(Beginning of Information)
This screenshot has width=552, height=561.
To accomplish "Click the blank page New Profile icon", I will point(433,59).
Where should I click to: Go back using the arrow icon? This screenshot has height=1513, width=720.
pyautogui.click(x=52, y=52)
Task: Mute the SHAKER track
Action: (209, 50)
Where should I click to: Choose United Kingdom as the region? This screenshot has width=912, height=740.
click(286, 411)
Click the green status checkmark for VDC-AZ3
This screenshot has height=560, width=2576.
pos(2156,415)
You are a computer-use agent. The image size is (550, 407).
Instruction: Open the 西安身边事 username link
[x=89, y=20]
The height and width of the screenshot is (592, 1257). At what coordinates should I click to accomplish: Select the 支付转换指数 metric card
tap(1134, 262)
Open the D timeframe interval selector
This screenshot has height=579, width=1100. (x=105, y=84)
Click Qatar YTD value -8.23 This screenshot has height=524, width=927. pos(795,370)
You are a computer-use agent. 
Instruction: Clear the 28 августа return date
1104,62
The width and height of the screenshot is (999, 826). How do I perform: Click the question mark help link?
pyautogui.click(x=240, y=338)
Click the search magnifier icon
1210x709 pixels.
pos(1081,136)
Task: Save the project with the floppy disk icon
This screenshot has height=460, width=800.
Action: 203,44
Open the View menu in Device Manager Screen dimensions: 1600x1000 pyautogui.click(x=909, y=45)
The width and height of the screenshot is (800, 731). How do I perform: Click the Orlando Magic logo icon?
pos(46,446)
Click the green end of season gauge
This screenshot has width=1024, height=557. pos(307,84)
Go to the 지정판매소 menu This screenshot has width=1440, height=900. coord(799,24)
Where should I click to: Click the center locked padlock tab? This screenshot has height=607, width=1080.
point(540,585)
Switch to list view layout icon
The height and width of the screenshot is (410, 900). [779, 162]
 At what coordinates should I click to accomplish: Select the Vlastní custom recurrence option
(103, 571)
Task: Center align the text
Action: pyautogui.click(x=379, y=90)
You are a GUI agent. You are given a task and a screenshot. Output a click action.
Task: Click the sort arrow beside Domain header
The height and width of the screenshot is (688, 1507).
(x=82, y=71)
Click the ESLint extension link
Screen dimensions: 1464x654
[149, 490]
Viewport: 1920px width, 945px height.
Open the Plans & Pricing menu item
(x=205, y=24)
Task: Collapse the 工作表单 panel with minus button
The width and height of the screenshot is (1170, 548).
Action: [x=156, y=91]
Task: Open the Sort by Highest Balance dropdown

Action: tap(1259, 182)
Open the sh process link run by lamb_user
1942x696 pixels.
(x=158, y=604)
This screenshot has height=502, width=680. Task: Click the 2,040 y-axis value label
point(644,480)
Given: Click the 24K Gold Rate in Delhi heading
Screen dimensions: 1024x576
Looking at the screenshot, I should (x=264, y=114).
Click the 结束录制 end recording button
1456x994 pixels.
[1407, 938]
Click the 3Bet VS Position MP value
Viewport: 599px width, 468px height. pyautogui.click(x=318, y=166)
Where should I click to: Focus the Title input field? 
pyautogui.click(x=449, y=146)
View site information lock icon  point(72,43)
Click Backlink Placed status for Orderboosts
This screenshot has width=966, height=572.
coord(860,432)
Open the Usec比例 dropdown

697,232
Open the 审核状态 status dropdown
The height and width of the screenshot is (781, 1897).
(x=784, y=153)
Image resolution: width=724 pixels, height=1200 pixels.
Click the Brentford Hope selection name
(End of Information)
• [Action item]:
In the data above, how many lines contain the word "agent"? Only the number is wanted.

• [Response to the task]:
3